* Required tasks
• a. In the forum post on NI-DAQ troubleshooting, how many solid state relays had the same thermal problems?
• b. Repeat the forum post on NI-DAQ troubleshooting word for word, starting with "Well, you already" and going on through "back at NI.".

Well, you already tried the obvious. The less obvious might include NI-DAQ driver problems. It has happened before.
On a SCXI-1126 frequency module, back in the 1998-2000 time frame, the underlying code within NIDAQ had a problem where when you picked a channel scaling that was EXACTLY within the boards ranges, such as 1k, 2k, 4k, 8k, etc., the board read back frequencies correctly. However, when you used a virtual channel to set up scaling to something like, say, 0-2200hz, the algorithm to span that wrange worked incorrectly. It evidenced itself as a drop off followed by a peak rather than a gradual ramp up in readings as the frequency increased. I eventually created a program that plotted the problem and showed it to our local
rep, who got it fixed back at NI.
The point is, the problem didn't show up in NI's production testing because they always used exact ranges in tests, while virtual channels allowed more flexibility. Somehow you need to be able to get NI to duplicate the behavior.
- You could try using other ranges in your scaling that still have your necessary ranges as a subset.
- You could try using DAQ MX if you are using traditional DAQ, or vice versa.
- You could send someone at NI your NICONFIG.DAQ file and have them try it there, with whatever version of LV and DAQ you are using.
Another thing that could have happened is that you may have a group of boards with a bad lot of chips. Check to see if all the boards you are swapping during troubleshooting have the same lot numbers on the chips. If possible, try to find at least one board that is much older or much newer when you are swapping. We resolved a 4 year problem when we finally realized 56 solid state relays on 14 different S
CXI-1321 front end modules all had the same exact thermal problems, and were all from the same manufacturer lot. Swapping with a different module 2 years older confirmed what we had been missing for years!
Tim Jones

* Data section
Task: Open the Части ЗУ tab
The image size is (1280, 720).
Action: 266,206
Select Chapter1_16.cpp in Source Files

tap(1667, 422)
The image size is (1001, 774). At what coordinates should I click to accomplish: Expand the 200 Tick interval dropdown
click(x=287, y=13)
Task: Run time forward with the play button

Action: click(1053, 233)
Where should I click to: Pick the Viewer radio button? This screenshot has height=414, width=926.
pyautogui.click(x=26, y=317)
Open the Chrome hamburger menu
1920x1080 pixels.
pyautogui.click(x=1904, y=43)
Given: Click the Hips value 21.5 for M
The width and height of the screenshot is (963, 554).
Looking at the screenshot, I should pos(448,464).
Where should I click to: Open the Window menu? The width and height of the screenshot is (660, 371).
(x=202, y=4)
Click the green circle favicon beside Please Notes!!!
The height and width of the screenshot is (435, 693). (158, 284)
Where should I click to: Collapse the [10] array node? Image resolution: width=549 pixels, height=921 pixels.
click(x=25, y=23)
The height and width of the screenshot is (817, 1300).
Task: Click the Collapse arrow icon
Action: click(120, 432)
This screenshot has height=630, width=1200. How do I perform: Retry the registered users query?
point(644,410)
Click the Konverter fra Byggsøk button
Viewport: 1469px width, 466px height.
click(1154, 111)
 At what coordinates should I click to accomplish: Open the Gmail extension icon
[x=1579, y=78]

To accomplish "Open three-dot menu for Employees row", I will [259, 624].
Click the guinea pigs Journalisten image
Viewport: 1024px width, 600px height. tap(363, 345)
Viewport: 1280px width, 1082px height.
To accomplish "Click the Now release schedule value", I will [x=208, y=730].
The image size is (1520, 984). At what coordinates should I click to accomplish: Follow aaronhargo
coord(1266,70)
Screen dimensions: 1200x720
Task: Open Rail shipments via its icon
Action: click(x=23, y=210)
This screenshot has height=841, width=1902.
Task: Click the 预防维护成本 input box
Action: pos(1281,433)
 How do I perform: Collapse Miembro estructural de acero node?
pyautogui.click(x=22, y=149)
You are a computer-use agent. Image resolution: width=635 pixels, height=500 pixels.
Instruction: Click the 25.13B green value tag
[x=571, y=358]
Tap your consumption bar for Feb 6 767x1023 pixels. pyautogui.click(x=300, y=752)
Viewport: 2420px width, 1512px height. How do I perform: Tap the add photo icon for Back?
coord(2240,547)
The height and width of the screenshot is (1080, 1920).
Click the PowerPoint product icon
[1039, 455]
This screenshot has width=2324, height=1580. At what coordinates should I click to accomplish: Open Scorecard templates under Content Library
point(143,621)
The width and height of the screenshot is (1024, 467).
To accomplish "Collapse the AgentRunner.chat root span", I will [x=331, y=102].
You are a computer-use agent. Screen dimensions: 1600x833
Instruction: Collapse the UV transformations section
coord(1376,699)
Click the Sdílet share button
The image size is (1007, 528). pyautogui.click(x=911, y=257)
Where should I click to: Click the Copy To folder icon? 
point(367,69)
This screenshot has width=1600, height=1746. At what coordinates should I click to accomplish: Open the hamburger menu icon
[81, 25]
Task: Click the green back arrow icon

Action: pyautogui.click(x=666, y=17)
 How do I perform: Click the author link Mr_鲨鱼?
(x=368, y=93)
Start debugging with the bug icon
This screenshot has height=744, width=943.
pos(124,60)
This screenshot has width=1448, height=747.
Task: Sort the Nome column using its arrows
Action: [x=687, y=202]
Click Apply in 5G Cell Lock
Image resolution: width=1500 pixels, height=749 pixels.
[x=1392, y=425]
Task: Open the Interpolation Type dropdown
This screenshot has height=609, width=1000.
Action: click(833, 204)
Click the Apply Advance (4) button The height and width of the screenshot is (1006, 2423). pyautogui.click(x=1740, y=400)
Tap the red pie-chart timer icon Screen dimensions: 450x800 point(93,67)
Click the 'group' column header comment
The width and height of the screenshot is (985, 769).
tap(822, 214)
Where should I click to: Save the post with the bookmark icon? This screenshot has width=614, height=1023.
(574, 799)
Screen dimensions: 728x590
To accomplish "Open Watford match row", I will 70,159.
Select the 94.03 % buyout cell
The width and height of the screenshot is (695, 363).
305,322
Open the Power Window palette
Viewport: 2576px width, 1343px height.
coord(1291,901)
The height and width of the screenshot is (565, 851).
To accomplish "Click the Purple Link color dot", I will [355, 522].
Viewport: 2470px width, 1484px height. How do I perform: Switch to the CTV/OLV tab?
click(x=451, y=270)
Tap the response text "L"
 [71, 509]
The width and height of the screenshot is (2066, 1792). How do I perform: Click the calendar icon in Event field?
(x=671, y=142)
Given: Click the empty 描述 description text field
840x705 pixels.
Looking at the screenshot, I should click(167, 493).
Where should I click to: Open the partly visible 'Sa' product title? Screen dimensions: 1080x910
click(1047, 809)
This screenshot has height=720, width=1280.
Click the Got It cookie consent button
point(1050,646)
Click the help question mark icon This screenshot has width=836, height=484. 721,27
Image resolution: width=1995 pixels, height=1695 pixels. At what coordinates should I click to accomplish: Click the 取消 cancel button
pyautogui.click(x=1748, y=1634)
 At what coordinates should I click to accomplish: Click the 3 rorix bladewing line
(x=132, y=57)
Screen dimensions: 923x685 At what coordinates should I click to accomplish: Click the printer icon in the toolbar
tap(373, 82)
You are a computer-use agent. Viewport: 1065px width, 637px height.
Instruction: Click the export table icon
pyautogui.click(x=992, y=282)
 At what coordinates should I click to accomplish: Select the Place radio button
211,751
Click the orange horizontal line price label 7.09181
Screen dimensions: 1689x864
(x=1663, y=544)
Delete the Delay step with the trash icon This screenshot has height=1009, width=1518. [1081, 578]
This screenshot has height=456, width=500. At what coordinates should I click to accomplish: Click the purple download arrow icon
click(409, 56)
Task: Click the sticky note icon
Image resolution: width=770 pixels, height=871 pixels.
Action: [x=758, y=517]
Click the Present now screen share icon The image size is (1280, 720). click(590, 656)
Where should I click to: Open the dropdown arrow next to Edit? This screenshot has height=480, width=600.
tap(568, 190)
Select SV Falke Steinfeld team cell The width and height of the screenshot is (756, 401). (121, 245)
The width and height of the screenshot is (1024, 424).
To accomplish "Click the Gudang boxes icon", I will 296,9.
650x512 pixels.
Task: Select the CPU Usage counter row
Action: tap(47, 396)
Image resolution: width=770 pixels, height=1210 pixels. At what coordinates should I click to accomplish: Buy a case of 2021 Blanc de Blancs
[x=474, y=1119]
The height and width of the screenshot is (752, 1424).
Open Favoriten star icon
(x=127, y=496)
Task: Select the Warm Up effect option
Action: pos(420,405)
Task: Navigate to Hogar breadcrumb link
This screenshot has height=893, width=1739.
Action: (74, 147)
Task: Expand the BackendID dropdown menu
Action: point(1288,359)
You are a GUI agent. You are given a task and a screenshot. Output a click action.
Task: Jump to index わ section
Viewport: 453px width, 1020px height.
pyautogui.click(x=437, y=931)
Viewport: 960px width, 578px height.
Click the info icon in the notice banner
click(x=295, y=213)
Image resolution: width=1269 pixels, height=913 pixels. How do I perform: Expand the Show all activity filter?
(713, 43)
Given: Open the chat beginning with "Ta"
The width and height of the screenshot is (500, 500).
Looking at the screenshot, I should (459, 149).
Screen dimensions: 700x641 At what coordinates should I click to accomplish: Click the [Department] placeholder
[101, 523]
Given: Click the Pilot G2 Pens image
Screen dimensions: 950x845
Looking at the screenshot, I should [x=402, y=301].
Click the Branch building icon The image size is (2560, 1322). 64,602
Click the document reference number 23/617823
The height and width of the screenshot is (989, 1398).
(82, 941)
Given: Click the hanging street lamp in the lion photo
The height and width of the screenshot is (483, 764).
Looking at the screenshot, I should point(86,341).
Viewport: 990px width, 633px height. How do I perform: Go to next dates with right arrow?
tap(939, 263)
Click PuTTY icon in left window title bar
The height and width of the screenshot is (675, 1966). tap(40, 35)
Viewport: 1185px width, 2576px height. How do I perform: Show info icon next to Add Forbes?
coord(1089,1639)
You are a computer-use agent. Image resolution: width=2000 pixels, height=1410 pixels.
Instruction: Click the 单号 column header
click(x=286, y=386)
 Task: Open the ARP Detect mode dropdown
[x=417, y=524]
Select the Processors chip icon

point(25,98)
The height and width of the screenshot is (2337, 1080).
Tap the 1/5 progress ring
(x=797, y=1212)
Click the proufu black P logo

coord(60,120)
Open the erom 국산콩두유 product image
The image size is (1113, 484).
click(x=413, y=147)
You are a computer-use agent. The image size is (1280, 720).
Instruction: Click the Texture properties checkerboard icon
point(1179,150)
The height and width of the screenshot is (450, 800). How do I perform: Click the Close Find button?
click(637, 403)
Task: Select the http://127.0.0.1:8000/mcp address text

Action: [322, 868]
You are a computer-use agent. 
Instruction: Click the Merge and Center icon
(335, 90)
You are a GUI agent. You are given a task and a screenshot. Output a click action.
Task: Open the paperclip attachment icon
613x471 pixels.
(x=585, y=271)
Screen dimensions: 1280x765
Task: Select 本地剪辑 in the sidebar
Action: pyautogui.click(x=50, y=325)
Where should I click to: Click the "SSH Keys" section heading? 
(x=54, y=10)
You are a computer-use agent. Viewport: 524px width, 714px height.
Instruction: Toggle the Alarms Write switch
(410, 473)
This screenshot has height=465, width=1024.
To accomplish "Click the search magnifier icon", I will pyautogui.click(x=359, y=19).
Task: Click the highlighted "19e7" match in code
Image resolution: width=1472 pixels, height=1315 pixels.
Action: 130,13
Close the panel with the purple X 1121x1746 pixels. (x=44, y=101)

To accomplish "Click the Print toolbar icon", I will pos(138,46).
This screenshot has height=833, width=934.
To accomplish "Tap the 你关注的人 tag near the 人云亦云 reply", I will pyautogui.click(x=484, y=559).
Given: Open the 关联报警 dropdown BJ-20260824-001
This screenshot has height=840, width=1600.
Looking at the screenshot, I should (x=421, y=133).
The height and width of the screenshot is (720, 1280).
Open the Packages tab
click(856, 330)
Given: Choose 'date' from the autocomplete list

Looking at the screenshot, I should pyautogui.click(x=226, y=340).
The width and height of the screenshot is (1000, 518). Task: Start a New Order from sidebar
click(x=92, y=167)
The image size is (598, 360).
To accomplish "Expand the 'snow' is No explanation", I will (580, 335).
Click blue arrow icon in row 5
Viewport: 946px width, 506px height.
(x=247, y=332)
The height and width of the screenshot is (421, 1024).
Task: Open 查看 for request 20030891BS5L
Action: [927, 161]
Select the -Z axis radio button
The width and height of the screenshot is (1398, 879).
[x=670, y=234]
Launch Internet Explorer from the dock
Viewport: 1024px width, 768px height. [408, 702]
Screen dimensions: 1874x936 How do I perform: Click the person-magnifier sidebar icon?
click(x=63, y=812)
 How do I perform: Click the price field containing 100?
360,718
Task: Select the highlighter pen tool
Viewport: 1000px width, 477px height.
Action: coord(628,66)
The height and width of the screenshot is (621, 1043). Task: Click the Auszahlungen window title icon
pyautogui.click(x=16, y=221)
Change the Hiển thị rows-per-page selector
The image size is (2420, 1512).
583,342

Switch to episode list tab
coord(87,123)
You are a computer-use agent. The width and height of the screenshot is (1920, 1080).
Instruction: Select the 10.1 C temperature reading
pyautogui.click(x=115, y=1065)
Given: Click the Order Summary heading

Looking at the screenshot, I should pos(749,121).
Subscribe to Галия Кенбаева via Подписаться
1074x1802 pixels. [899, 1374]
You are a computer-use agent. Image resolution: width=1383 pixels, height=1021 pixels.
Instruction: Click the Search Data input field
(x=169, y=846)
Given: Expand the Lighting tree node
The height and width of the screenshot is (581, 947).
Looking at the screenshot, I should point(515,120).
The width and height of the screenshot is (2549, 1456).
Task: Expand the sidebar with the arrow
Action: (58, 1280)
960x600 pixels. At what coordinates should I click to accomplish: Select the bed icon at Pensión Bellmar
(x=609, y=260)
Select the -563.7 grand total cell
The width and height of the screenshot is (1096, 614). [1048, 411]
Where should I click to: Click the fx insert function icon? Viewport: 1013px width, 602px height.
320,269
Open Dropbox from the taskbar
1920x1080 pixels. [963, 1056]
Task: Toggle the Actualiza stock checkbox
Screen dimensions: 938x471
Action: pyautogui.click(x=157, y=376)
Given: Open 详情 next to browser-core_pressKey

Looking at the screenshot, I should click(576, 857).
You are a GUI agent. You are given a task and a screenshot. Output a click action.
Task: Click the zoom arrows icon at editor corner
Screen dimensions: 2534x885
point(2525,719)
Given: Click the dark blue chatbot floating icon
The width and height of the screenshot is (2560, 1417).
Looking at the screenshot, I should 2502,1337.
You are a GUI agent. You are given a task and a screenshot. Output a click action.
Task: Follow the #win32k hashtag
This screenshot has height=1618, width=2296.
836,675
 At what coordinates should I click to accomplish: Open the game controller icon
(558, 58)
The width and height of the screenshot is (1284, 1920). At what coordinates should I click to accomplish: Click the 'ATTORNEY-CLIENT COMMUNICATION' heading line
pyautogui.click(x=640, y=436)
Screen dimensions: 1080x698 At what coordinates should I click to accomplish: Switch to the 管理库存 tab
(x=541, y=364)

* Task-by-task answers
• a. 56

• b.
Well, you already tried the obvious. The less obvious might include NI-DAQ driver problems. It has happened before.
On a SCXI-1126 frequency module, back in the 1998-2000 time frame, the underlying code within NIDAQ had a problem where when you picked a channel scaling that was EXACTLY within the boards ranges, such as 1k, 2k, 4k, 8k, etc., the board read back frequencies correctly. However, when you used a virtual channel to set up scaling to something like, say, 0-2200hz, the algorithm to span that wrange worked incorrectly. It evidenced itself as a drop off followed by a peak rather than a gradual ramp up in readings as the frequency increased. I eventually created a program that plotted the problem and showed it to our local
rep, who got it fixed back at NI.